- Opening Delimiter -

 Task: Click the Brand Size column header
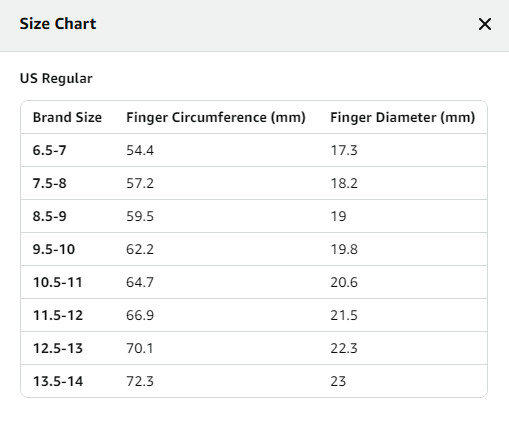pyautogui.click(x=67, y=117)
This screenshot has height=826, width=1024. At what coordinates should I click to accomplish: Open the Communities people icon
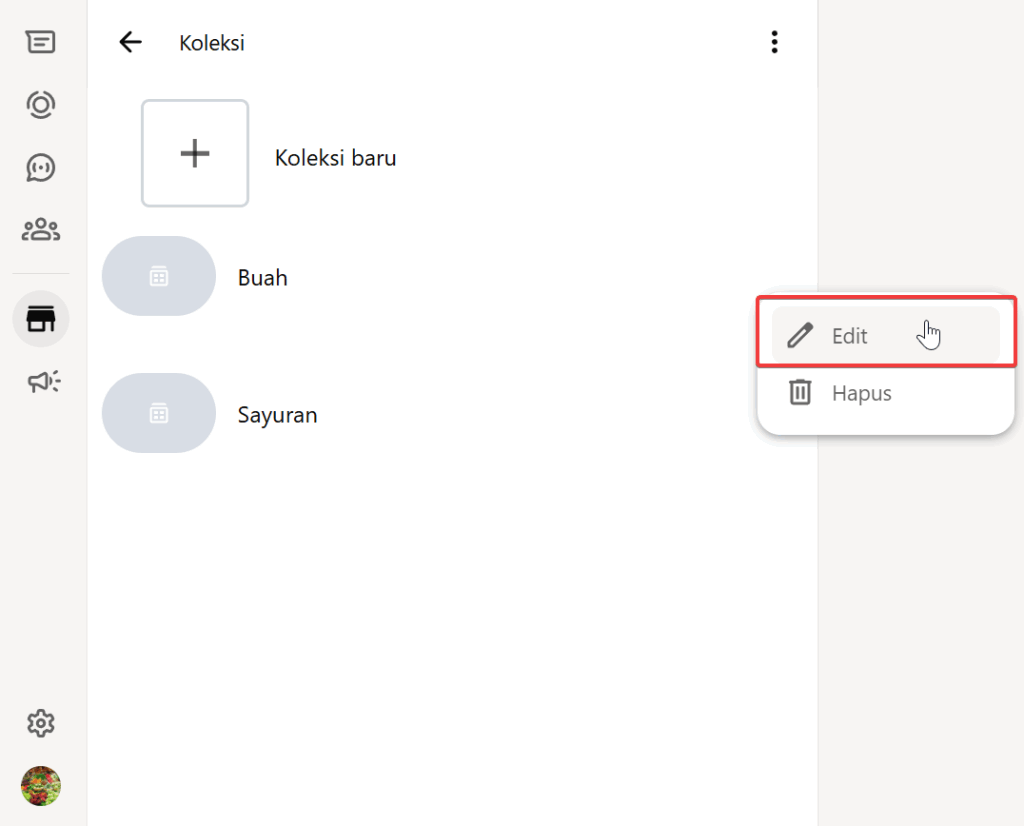[x=41, y=230]
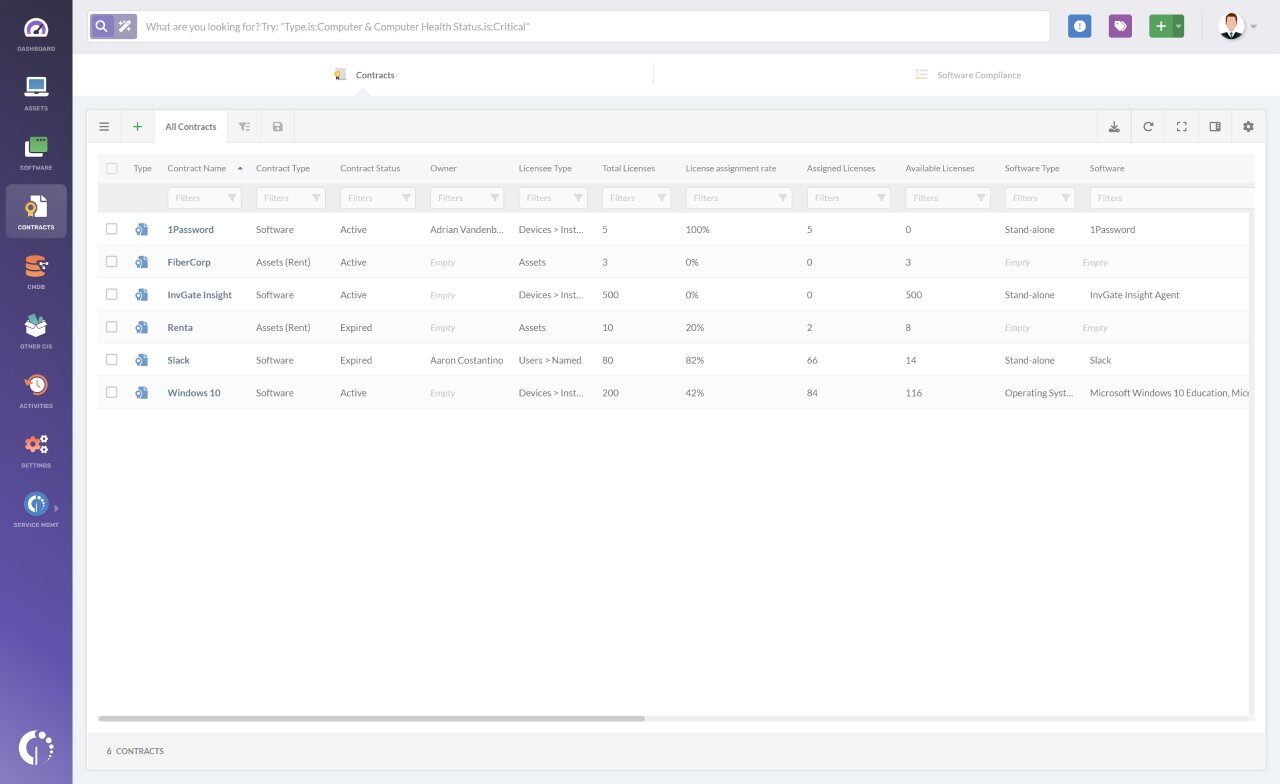The width and height of the screenshot is (1280, 784).
Task: Open the column visibility panel icon
Action: click(x=1214, y=126)
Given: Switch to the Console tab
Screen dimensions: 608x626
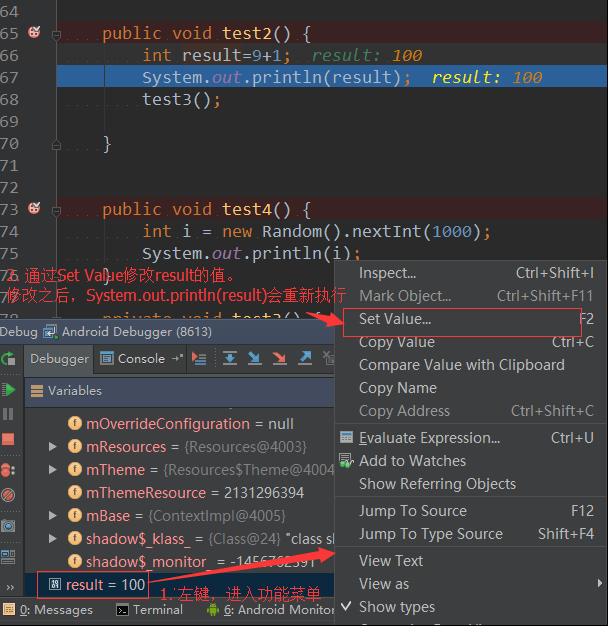Looking at the screenshot, I should [141, 358].
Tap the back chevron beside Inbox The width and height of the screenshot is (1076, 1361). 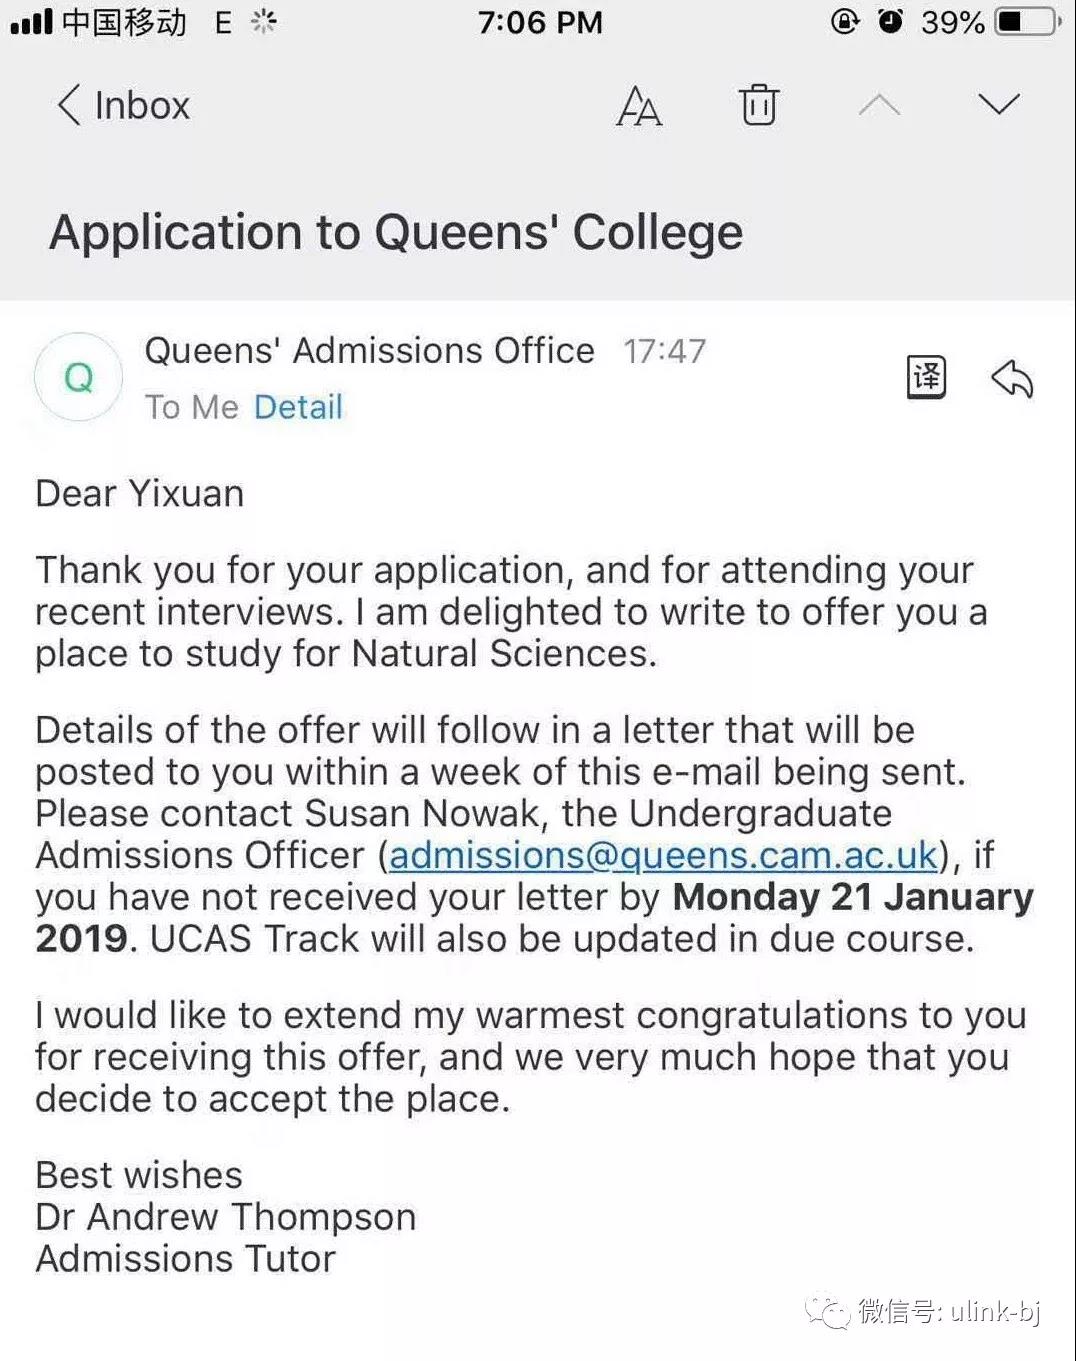tap(68, 105)
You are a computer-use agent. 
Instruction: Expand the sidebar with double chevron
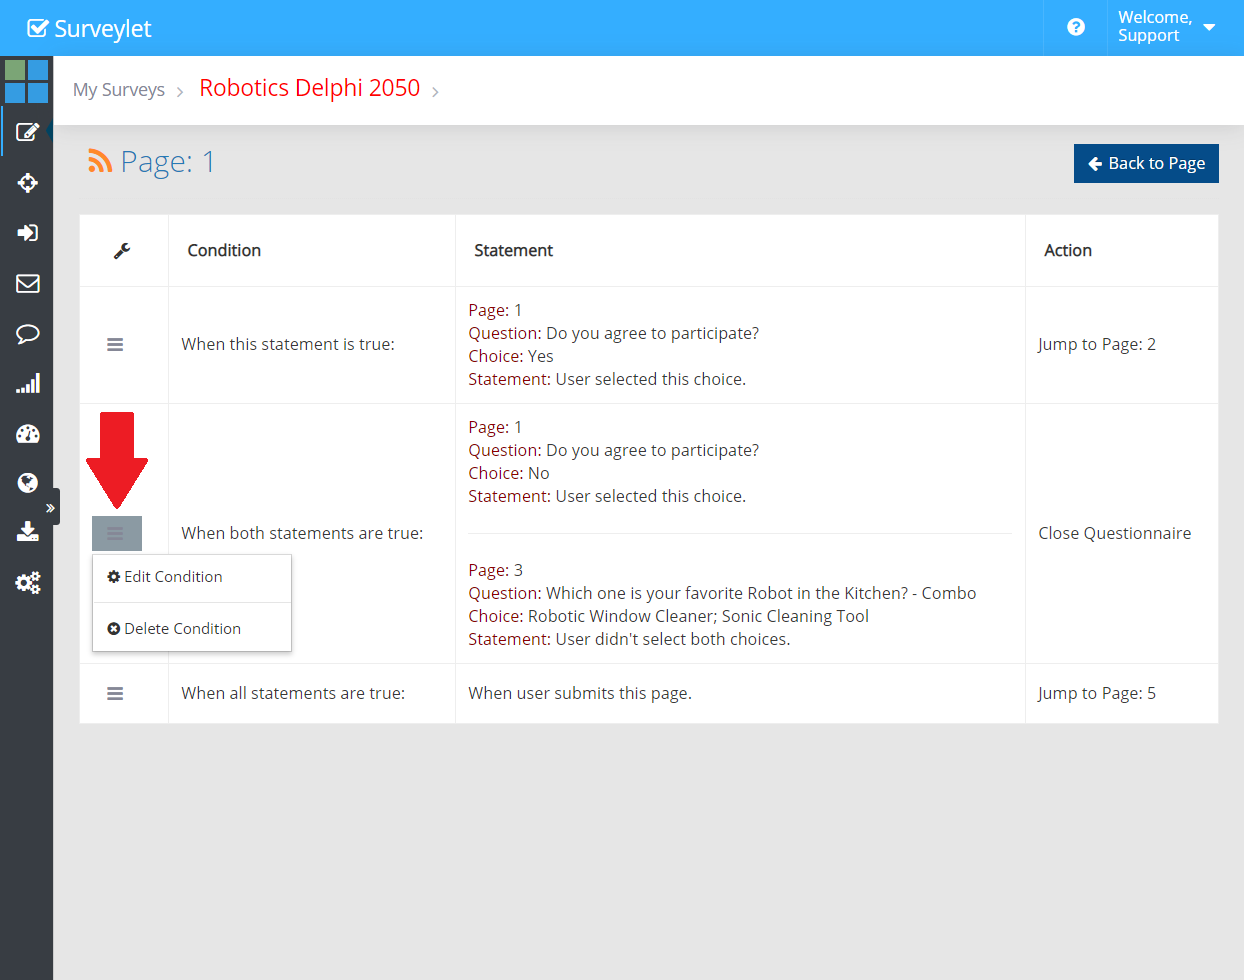50,508
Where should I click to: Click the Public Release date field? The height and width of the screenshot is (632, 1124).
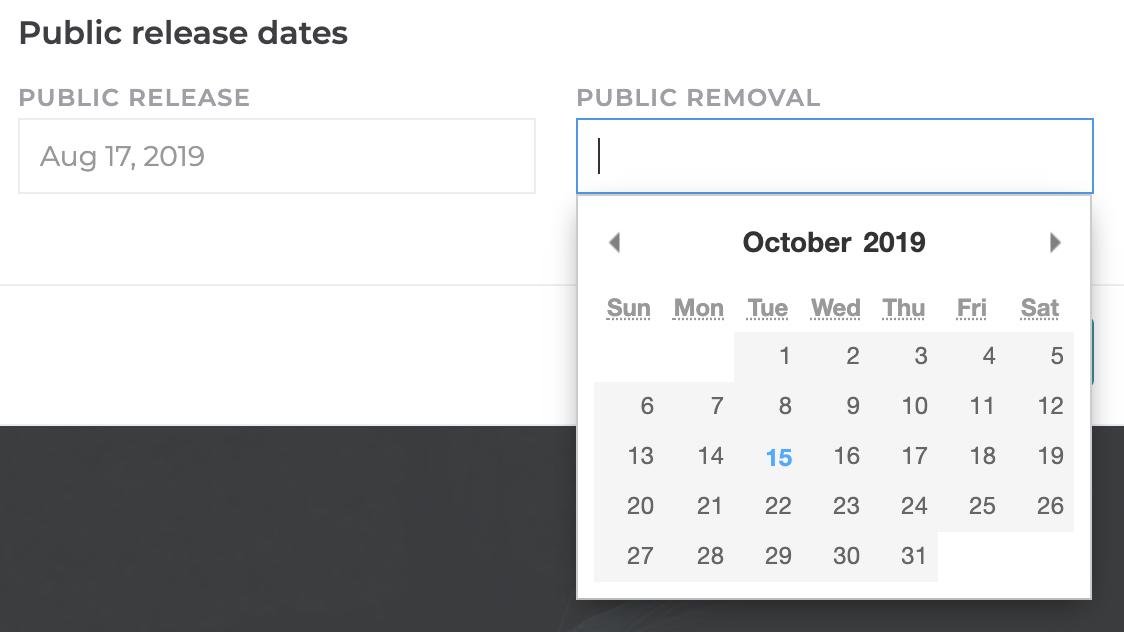276,156

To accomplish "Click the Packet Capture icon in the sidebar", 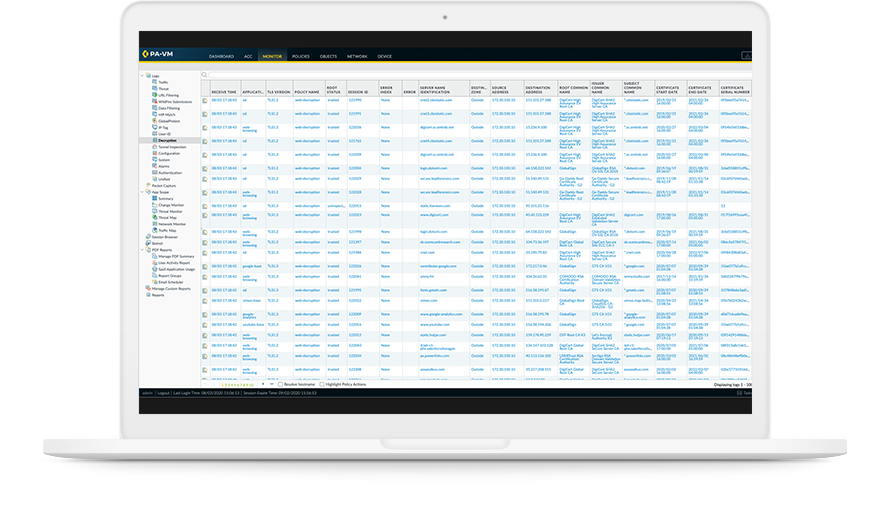I will tap(147, 185).
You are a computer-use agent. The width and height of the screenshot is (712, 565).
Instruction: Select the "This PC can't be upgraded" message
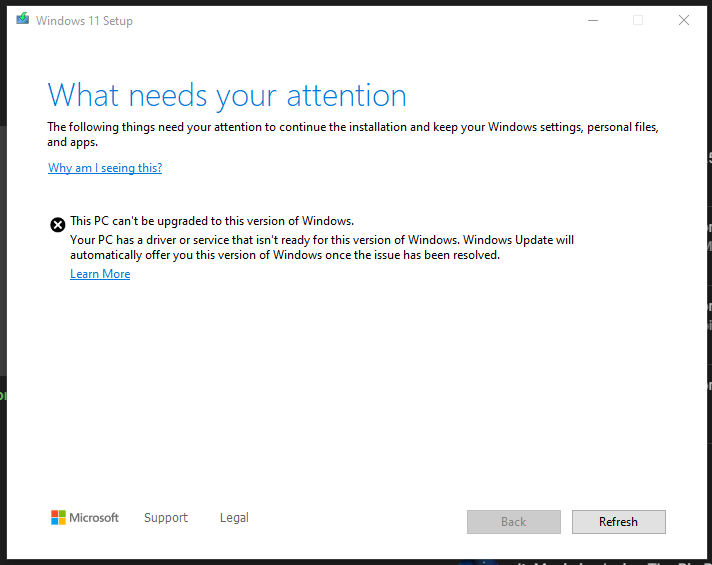tap(212, 221)
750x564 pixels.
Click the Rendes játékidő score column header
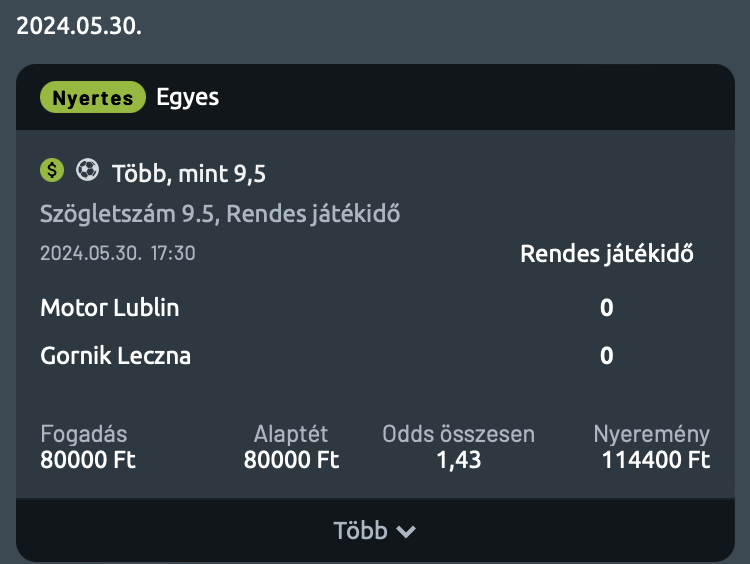pyautogui.click(x=607, y=254)
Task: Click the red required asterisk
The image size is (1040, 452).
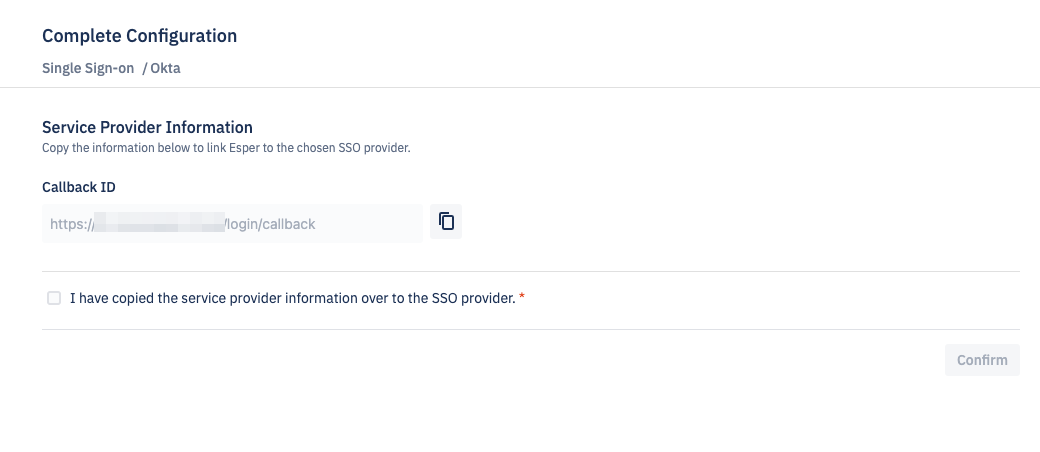Action: point(522,298)
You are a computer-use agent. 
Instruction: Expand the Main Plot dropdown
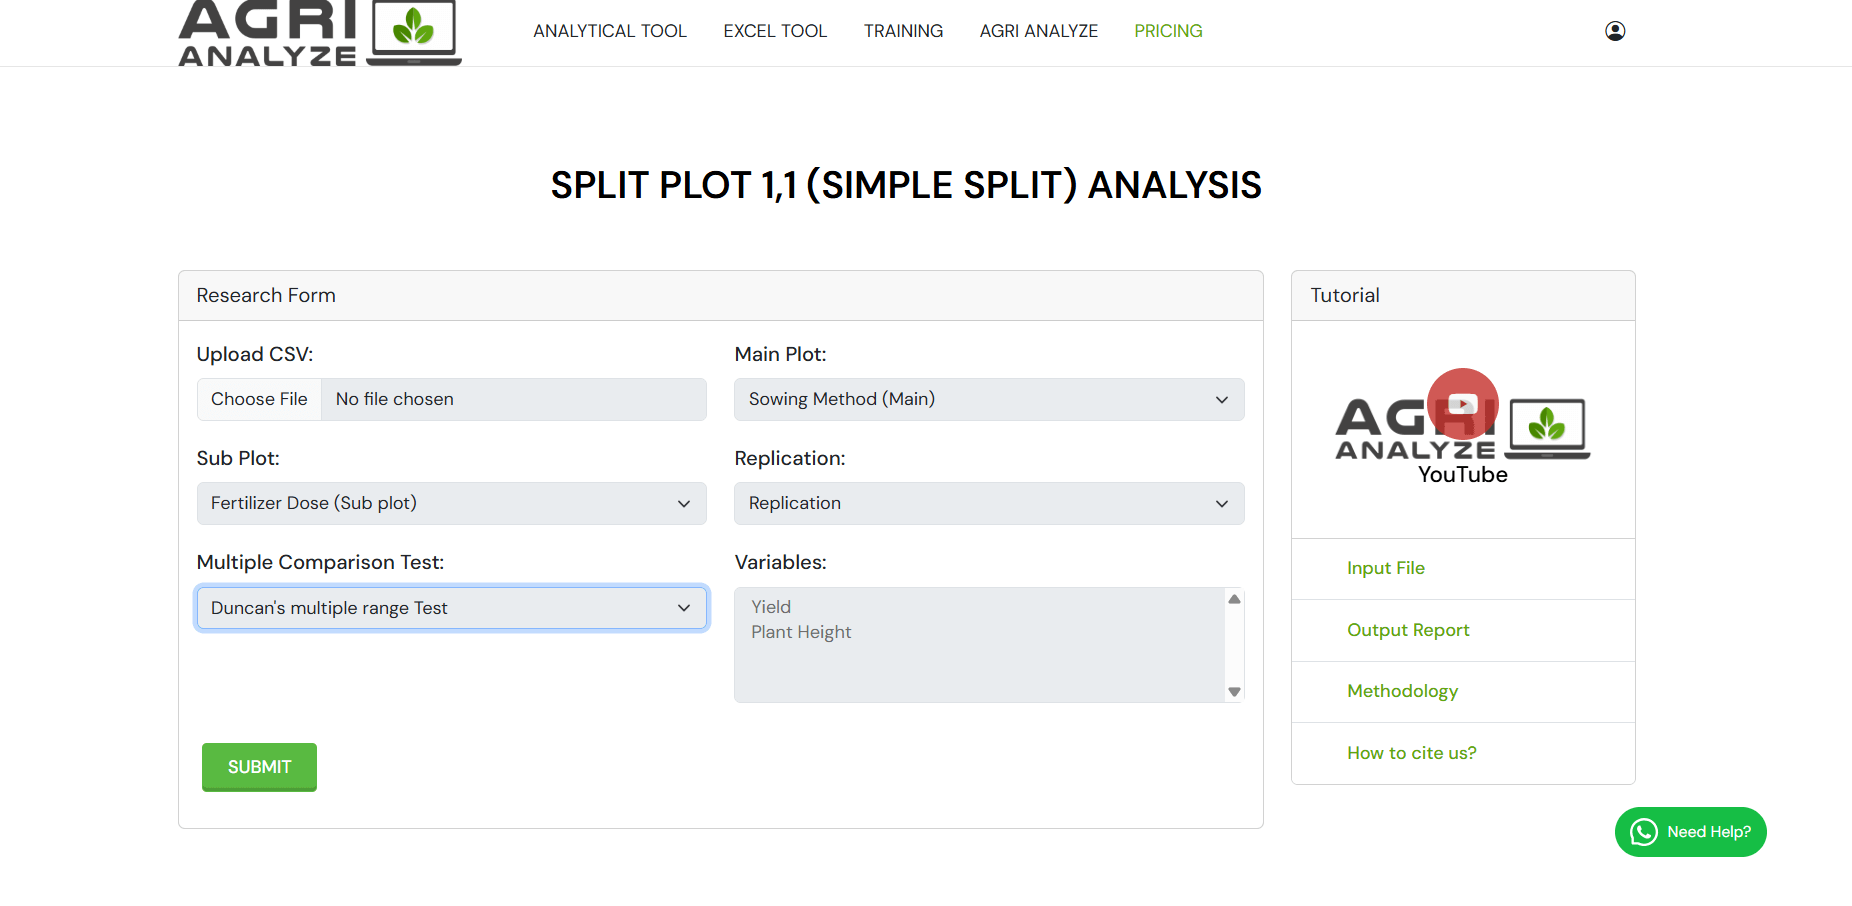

- Closing Delimiter -

**PROMPT:**
Pictures are to be left out when the lines from the one containing "750x564 pixels." through the end of the records above are repeated exactly; no other line is wanted.

**EXERCISE SOLUTION:**
750x564 pixels.
Click the Rendes játékidő score column header
pyautogui.click(x=607, y=254)
Task: Click the red required asterisk
The image size is (1040, 452).
Action: point(522,298)
You are a computer-use agent. 
Instruction: Expand the Main Plot dropdown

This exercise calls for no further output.